## READING PASSAGE
┌──
First let's semplify a bit the system of equation:

$\begin{cases} a+b+c=0 \\ a^{2}+b^{2}+c^{2}=1 \end{cases}$

$\begin{cases} c=-(a+b) \\ a^{2}+b^{2}+[-(a+b)]^{2}=1 \end{cases}$

$\begin{cases} c=-(a+b) \\ a^{2}+b^{2}+a^{2}+2ab+b^{2}=1 \end{cases}$

$\begin{cases} c=-(a+b) \\ 2a^{2}+2b^{2}+2ab=1 \end{cases}$

$\begin{cases} c=-(a+b) \\ a^{2}+b^{2}+ab=\frac{1}{2} \end{cases}$

Second semplify what we are searching for:

$(9abc)^{2} = 3^{4}a^{2}b^{2}c^{2} = 3^{4}a^{2}b^{2}[-(a+b)]^{2} = 3^{4}(ab)^{2}(a+b)^{2}$

Now we know from the equation $a^{2}+b^{2}+ab=\frac{1}{2}$ that if $a$ increase $b$ mast decrease to keep true the equation. Also knowing that the product of $ab$ is greater smoller is the difference between $a$ and $b$ , see if $a=b$ (a-b=0, the smollest possible) is a solution and, if it is, what is the result. So be $x=a=b$ :

$x^{2}+x^{2}+x\times x=\frac{1}{2}$

$3x^{2}=\frac{1}{2}$

$x^{2}=\frac{1}{6}$

And finally find (9abc)^{2}:

$3^{4}(ab)^{2}(a+b)^{2} = 3^{4}(x\times x)^{2}(2x)^{2} = 3^{4} (x^{2})^2 4x^{2} = 3^{4}\times (\frac{1}{6})^{2}\times \frac{4}{6} = \frac{3}{2} = 1.5$

So the solution is $\boxed{1.5}$

$y + z = -x$

$y^2 + z^2 = 1 - x^2$

apply CS inequality we get

root(2/3) >= x

so let x = root(2/3)

then $y + z$ = -root(2/3)

and

$y^2 + z^2 = 1/3$

so y = z = -root2/2.root3

solving gives answer 1.5

I initially tried to solve this problem using a Cauchy-Schwarz inequality. There must be an error in my approach, because it does not yield the correct solution. I was wondering if someone could take a look at my approach and identify my error. I am rather new to CS inequalities, so I am not always sure when they are applicable or what kind of assumptions need to be made.
└──
## WORK TO COMPLETE
**A.** Answer these questions about the algebra thread, one per line:
(i) What expression for c is obtained from the first equation?
(ii) What value of x² results from setting x = a = b?
(iii) Which inequality does the last poster say they first tried to use?
**B.** Pick up the algebra thread after its final sentence and continue it.

## INFORMATION PROVIDED
┌──
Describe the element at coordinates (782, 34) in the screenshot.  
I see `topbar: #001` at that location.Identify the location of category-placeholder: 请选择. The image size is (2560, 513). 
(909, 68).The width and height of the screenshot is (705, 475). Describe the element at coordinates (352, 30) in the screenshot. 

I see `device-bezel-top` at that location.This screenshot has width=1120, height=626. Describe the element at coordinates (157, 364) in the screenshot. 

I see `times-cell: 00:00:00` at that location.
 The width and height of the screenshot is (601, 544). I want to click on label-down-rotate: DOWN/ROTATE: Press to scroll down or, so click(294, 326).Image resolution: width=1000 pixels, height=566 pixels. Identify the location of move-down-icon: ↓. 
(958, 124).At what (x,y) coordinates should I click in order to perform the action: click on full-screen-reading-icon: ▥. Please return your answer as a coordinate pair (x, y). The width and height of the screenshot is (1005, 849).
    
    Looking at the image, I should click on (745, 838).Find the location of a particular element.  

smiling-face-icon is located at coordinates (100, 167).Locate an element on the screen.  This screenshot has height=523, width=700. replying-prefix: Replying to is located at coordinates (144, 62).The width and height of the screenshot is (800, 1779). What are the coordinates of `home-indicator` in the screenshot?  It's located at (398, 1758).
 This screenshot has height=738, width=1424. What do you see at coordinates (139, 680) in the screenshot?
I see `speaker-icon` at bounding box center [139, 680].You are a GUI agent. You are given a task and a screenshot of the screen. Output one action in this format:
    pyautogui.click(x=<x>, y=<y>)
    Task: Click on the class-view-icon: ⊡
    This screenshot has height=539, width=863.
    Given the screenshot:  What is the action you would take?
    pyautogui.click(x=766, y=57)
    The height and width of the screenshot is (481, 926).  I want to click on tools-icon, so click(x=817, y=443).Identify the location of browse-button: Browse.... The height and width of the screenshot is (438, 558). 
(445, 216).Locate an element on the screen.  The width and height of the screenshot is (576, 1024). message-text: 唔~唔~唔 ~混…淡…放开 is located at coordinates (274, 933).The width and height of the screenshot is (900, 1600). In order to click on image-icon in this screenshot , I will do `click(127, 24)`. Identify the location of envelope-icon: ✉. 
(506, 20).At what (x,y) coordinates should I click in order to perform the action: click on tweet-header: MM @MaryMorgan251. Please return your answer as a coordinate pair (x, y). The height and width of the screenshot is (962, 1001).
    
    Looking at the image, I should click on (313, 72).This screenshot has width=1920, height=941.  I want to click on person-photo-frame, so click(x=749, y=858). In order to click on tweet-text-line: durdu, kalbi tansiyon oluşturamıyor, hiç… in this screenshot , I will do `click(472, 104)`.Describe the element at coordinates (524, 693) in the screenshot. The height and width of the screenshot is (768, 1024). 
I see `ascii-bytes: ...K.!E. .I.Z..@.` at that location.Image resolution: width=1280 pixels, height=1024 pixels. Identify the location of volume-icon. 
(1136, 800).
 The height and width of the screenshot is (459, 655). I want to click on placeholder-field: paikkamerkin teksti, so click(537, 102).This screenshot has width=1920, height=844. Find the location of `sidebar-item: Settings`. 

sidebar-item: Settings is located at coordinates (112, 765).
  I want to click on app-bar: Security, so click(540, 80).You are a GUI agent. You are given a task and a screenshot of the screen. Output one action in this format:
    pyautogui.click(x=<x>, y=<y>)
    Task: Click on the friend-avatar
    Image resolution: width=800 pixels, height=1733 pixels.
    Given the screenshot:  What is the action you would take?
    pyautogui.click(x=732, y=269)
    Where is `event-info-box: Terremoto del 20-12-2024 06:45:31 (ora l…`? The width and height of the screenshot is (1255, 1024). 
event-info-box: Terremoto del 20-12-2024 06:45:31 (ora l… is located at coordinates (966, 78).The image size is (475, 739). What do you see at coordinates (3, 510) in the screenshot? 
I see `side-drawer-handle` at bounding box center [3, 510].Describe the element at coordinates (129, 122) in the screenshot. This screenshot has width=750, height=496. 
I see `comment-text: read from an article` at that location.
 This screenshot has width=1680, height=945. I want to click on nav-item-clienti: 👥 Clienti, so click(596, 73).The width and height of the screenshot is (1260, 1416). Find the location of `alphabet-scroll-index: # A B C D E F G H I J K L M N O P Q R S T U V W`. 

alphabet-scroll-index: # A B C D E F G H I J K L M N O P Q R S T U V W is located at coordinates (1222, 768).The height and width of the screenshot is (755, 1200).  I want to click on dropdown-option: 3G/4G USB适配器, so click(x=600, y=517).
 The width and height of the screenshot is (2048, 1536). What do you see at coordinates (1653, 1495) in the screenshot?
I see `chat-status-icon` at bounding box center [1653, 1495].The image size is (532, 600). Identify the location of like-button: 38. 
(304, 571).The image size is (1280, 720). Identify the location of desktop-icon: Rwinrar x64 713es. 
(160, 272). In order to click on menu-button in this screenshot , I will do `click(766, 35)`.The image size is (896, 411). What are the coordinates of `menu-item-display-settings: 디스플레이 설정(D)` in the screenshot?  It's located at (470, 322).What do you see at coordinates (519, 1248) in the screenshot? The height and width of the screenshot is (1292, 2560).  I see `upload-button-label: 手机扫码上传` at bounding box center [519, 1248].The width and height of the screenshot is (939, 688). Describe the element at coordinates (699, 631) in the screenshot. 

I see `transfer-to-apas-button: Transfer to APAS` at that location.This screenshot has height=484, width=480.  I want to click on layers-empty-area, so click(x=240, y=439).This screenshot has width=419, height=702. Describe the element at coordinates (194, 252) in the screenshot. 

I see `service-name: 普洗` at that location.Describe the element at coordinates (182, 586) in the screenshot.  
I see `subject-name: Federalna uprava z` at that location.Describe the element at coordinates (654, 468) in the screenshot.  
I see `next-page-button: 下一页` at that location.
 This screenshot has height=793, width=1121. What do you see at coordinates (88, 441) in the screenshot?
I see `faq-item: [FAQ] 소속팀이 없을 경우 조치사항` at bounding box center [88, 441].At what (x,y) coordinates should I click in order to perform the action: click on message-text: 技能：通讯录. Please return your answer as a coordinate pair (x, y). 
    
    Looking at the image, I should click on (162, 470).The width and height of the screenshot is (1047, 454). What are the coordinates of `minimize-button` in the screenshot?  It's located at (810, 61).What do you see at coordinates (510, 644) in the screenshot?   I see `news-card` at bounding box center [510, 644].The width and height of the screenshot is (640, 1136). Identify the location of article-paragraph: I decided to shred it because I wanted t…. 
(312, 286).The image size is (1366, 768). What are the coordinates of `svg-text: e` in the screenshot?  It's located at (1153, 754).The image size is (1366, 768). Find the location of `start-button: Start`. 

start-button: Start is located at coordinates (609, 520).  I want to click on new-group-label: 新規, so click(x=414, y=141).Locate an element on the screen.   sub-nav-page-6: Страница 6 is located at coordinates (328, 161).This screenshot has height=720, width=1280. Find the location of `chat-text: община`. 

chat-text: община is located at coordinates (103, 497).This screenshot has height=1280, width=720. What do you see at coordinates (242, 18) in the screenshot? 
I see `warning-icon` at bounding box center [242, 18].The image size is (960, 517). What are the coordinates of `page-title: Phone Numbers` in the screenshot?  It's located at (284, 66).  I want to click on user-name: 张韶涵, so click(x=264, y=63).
└──
## ANSWERS TO THE TASKS
**A.**
(i) c = -(a + b)
(ii) x² = 1/6
(iii) The Cauchy-Schwarz inequality

**B.**
I obtained the following identity using a similar approach to others: $ab+ac+bc=-\frac{1}{2}$

I then obtained a new identity by squaring both sides of this equation:

$a^2b^2+a^2c^2+b^2c^2+2a^2bc+2ab^2c+2abc^2=\frac{1}{4}$

$a^2b^2+a^2c^2+b^2c^2+2abc(a+b+c)=\frac{1}{4}$

$a^2b^2+a^2c^2+b^2c^2+2abc(0)=\frac{1}{4}$

$a^2b^2+a^2c^2+b^2c^2=\frac{1}{4}$

I then set up the Cauchy-Schwarz inequality like so:

$(a^2b^2+a^2c^2+b^2c^2)(c^2+b^2+a^2)\ge(abc+abc+abc)^2$

$(\frac{1}{4})(1)\ge(3abc)^2$

$\frac{1}{4}\ge(3abc)^2$

Multiplying both sides of the inequality by $9$ yields:

$\frac{9}{4}\ge(9abc)^2$

This implies that the maximum value of $(9abc)^2$ is $\frac{9}{4}$ , which is not true.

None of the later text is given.